IM sessions in general tend to be memory-resident and therefore more transient, but that's dependent on the program in use. (I'd say "client" but I'm in the wrong namespace for that jargon!) I've heard of "auditable" IM. Some servers might retain logs, and some programs might as well. As soon as it hits the disk... bam, it's retrievable with persistance and the right tools.

I think we need a Frost update. Instead of "Provide, provide" it will be, "Encrypt, encrypt!"

Interesting. . .

MS -

Quick FYI, there are programs that can "pull" a word document out of a .pdf, provided the .pdf was created by converting a word document and not scanning a printed page. I am not sure if they can do so if you "lock" the .pdf file.

Also, a good way around some of the more revealing Word statistics is to copy and paste the entire text of the "final" document into a brand new Word document right before you send it.

I know a number of people who routinely save IM chats as text documents on their hard drives. . .

Scoplaw

Absolutely fascinating.
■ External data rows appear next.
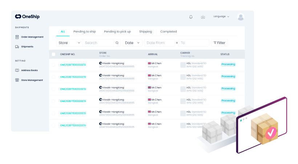Select the Completed tab

click(168, 32)
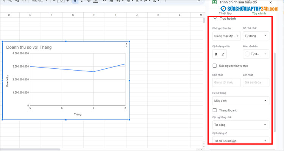The width and height of the screenshot is (284, 151).
Task: Close the chart editor panel
Action: 281,2
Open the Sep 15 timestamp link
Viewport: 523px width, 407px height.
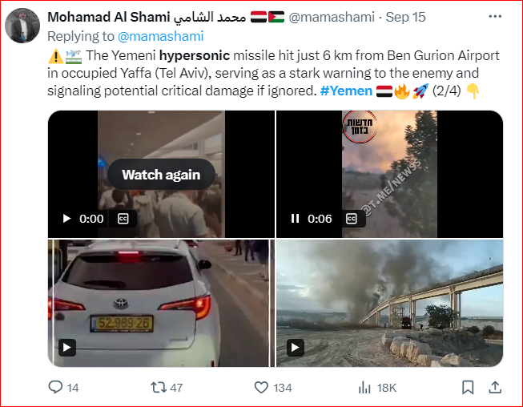405,17
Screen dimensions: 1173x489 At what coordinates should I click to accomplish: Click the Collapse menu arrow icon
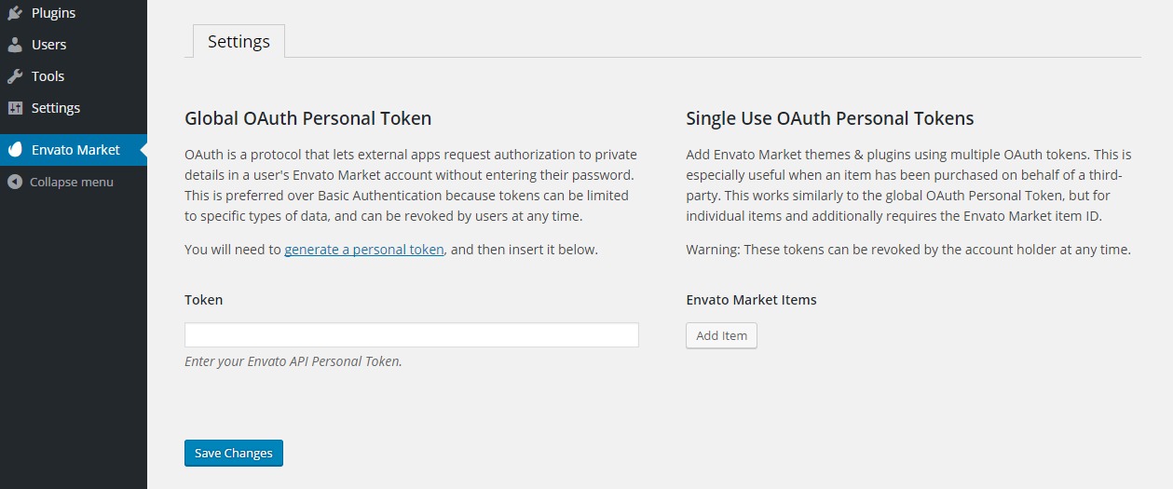pos(15,182)
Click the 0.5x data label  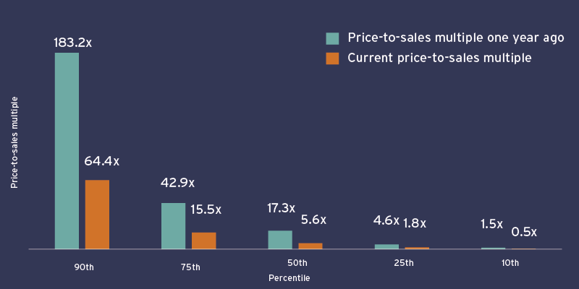coord(524,232)
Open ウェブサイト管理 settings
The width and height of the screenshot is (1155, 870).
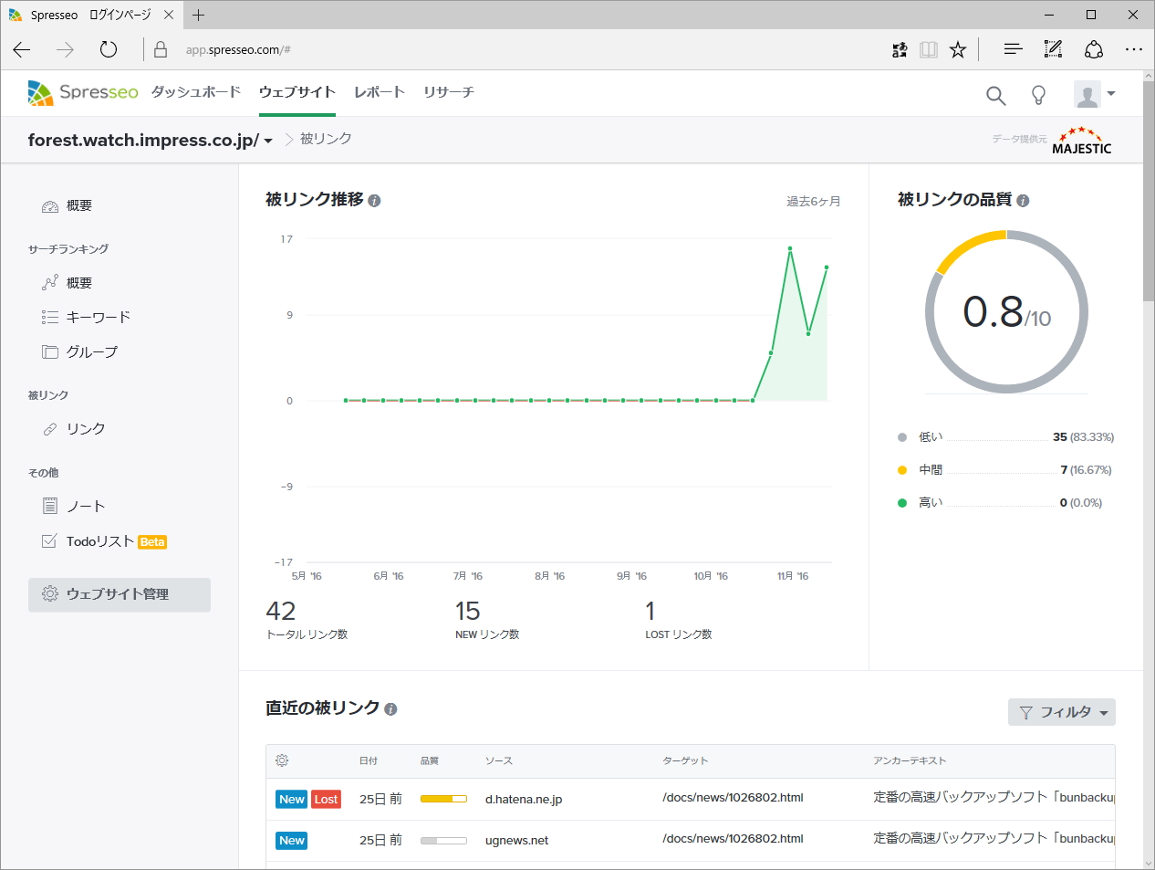tap(119, 594)
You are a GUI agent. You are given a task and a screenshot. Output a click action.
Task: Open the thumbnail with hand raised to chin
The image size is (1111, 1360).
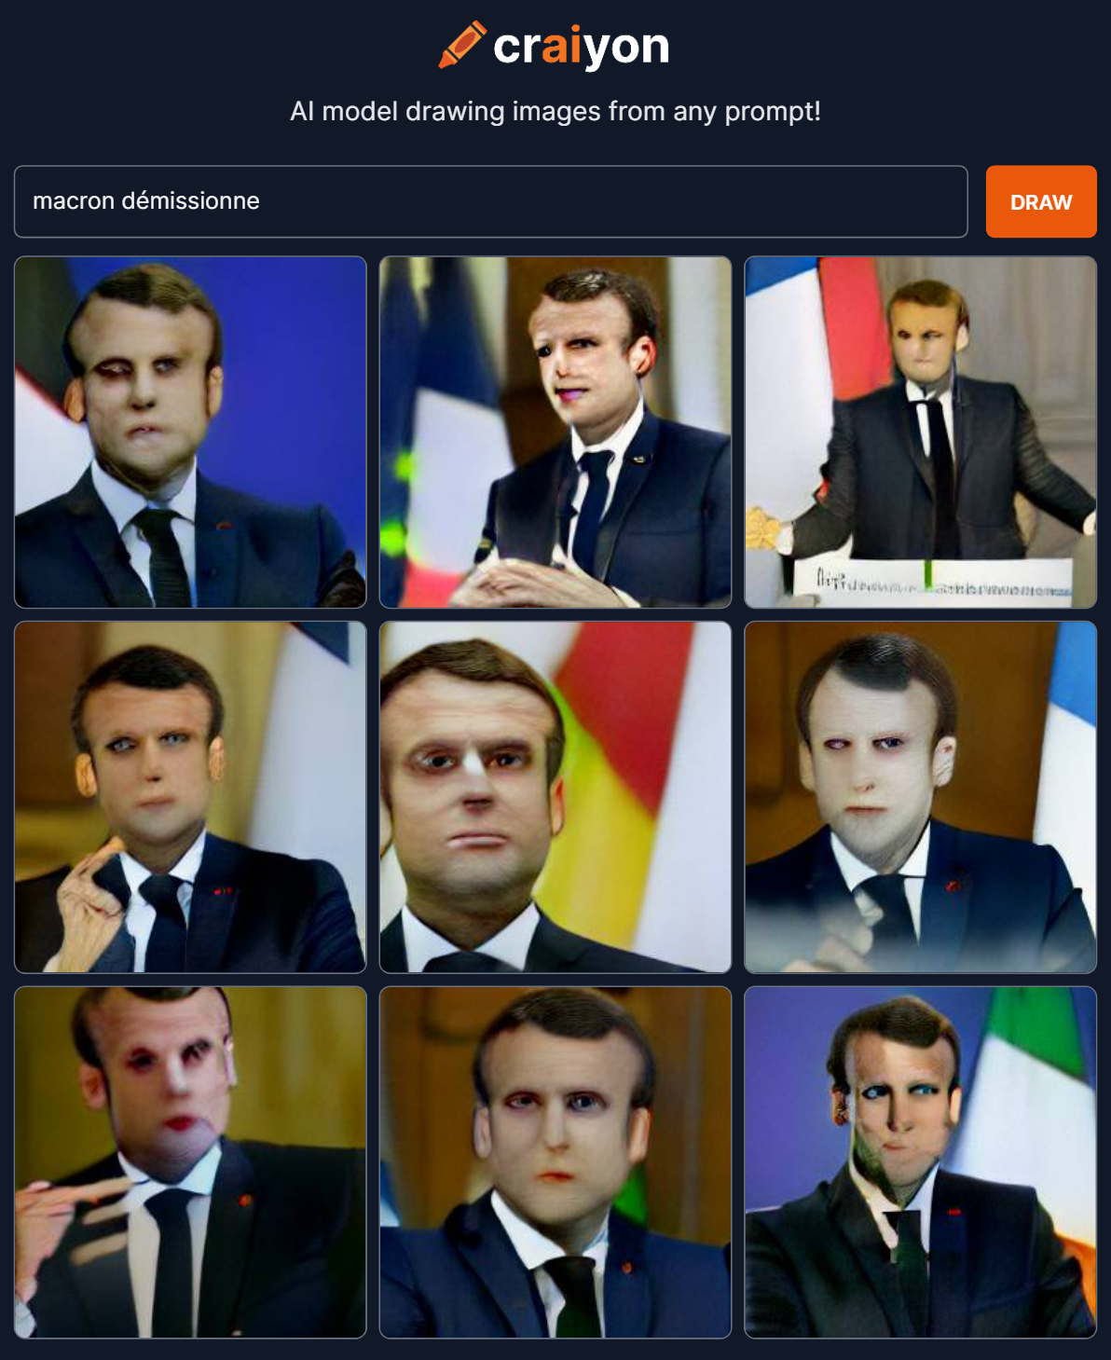(190, 797)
Who knew there was this whole field out there? What would I need to do to become a "forensic computer specialist"?

More immmediately, does anyone know where you'd start looking if you wanted to find any trace of someone's AOL IM chat session? Transcripts would be great, but also just a record of when the client was active would be a good start. Can you subpeona something like that from an ISP or from AOL?

Yes, you can subpoena AOL and any ISP. Assuming your subpoena is valid, though, the subpoena still may not produce any results if too much time has passed and all electronic records in the possession of AOL are gone.

Yeah, just FYI: I talked to a computer forensics specialist who said that AOL (and most other ISPs) purge everything they can as quickly as they can so they have fewer subpeonas to deal with. This expert also said chat programs (AOL IM and MSN Messenger) don't leave any trace on a drive; they used to, but they don't anymore. (MSN has an option to log chats so you can save complete transcripts of everything, but why would anyone turn that on?) E-discovery is tough business. Expensive, too.

I need a computer expert in a criminal trial to explain how AOL instant messages can be altered and in my case it was. I am located in Phila.Pa.

As a Certified Computer Examiner (and a little late to your thread, but it's still relevant if people find it in search), I can tell you the rules are simple. If you don't want your information or thoughts on a subject to be disclosed - ever - than you should NEVER EVER transmit them or save them electronically. That includes AIM. Unless the user is more savvy than usual, it is possible to find almost anything on a hard drive.